▸ **TASK TO CARRY OUT**:
Take the line that has "Given: Click walking" and all the lines that come after it in the records, and write them out again exactly. Add no other line.

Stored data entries

☆ ☆ ☆ ☆ ☆

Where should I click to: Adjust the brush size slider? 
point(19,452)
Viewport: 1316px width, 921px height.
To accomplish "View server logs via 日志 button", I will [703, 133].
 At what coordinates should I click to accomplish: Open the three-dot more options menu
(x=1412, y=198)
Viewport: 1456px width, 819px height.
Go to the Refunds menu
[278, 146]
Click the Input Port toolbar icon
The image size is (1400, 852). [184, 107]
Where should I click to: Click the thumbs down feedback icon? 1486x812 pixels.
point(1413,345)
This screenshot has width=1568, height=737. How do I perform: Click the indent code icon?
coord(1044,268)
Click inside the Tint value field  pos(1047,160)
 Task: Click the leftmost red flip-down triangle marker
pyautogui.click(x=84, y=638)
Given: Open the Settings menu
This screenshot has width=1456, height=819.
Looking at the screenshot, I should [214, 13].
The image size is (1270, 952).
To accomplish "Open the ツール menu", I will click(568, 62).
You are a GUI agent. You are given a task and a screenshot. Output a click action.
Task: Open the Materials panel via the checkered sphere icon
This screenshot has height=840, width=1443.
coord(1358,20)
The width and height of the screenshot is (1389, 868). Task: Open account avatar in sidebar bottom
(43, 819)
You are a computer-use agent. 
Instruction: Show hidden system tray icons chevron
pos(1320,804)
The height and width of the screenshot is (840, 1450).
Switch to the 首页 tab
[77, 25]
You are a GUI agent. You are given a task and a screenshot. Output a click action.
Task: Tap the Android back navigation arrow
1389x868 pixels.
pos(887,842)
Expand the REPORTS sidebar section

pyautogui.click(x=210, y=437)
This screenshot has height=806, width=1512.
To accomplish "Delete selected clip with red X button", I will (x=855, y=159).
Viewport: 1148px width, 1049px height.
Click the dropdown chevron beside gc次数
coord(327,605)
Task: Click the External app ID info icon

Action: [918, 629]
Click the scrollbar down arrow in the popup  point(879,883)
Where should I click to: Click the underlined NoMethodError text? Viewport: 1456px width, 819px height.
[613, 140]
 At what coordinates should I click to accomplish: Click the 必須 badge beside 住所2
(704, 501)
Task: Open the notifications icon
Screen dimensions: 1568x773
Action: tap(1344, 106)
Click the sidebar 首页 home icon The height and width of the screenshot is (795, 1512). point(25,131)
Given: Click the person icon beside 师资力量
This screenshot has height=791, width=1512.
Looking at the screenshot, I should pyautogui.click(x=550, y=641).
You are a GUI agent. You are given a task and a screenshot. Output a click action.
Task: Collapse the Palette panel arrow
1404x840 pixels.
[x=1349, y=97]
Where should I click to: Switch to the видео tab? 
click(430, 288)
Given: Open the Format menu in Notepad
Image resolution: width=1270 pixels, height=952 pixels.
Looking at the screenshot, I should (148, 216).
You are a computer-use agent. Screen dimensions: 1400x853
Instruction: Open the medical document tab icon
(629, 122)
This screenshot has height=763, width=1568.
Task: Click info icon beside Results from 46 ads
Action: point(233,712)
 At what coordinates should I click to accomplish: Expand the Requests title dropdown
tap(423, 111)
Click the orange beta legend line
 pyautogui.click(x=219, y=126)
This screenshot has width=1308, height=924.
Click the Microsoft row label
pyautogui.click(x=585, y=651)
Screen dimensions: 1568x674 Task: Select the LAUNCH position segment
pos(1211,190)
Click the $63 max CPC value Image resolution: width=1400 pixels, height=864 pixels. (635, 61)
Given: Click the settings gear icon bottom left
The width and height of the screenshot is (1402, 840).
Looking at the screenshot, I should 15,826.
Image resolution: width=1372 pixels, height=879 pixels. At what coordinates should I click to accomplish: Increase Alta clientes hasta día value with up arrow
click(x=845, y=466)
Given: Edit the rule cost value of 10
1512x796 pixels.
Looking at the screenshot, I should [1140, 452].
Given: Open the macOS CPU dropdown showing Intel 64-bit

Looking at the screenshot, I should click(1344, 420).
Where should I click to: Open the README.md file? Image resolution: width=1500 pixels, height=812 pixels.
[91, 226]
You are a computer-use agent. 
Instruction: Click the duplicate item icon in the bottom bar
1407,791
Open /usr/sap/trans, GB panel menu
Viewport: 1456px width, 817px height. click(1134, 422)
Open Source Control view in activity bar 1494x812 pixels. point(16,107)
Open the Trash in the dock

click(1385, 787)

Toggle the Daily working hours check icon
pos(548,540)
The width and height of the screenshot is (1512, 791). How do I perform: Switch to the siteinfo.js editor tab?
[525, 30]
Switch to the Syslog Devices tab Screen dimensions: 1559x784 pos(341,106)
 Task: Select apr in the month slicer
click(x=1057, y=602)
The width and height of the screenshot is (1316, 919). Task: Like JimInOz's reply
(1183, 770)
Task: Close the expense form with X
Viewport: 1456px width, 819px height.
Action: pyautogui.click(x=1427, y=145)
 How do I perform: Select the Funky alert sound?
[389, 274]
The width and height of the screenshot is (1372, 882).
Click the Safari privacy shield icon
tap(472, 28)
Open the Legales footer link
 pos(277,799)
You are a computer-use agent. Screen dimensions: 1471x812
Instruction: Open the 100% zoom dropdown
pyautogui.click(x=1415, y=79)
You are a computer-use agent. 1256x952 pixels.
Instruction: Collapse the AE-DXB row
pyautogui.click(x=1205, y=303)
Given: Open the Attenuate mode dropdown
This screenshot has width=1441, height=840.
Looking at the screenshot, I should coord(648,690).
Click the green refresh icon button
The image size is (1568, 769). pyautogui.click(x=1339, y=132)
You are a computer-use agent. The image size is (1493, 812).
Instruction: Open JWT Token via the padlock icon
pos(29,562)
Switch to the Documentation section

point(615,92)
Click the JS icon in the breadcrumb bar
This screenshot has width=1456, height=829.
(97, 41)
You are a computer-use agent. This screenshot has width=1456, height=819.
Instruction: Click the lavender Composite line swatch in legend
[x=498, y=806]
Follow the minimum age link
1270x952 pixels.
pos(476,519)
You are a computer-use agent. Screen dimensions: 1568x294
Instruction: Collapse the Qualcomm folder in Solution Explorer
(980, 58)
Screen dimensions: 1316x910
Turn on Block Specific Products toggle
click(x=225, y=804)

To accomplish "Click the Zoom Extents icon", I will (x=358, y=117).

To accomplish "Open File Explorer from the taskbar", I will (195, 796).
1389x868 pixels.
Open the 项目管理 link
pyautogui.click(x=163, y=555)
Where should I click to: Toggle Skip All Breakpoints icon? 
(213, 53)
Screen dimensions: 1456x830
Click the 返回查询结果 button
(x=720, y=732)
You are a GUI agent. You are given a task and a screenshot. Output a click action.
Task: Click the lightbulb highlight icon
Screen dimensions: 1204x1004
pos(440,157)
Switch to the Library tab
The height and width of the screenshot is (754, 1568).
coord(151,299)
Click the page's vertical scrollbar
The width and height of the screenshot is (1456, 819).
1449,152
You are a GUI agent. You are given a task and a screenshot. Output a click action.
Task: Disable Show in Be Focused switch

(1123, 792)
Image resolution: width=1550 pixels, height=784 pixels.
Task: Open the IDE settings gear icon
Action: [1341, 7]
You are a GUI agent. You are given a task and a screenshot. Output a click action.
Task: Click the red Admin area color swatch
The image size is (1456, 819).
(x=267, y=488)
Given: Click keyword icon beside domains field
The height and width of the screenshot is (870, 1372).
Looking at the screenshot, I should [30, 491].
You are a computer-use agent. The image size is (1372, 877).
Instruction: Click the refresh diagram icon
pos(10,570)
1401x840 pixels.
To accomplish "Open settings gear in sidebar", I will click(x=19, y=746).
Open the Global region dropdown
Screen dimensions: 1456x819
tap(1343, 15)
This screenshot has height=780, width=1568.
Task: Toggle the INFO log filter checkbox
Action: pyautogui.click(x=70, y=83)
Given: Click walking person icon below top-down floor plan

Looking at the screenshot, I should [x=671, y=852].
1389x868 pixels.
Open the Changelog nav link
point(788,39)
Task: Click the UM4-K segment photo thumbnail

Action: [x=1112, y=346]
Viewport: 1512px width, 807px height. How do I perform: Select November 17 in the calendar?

☆ ☆ ☆ ☆ ☆

▸ **WRITTEN RESPONSE**:
Given: Click walking person icon below top-down floor plan

Looking at the screenshot, I should [x=671, y=852].
1389x868 pixels.
Open the Changelog nav link
point(788,39)
Task: Click the UM4-K segment photo thumbnail

Action: [x=1112, y=346]
Viewport: 1512px width, 807px height. How do I perform: Select November 17 in the calendar?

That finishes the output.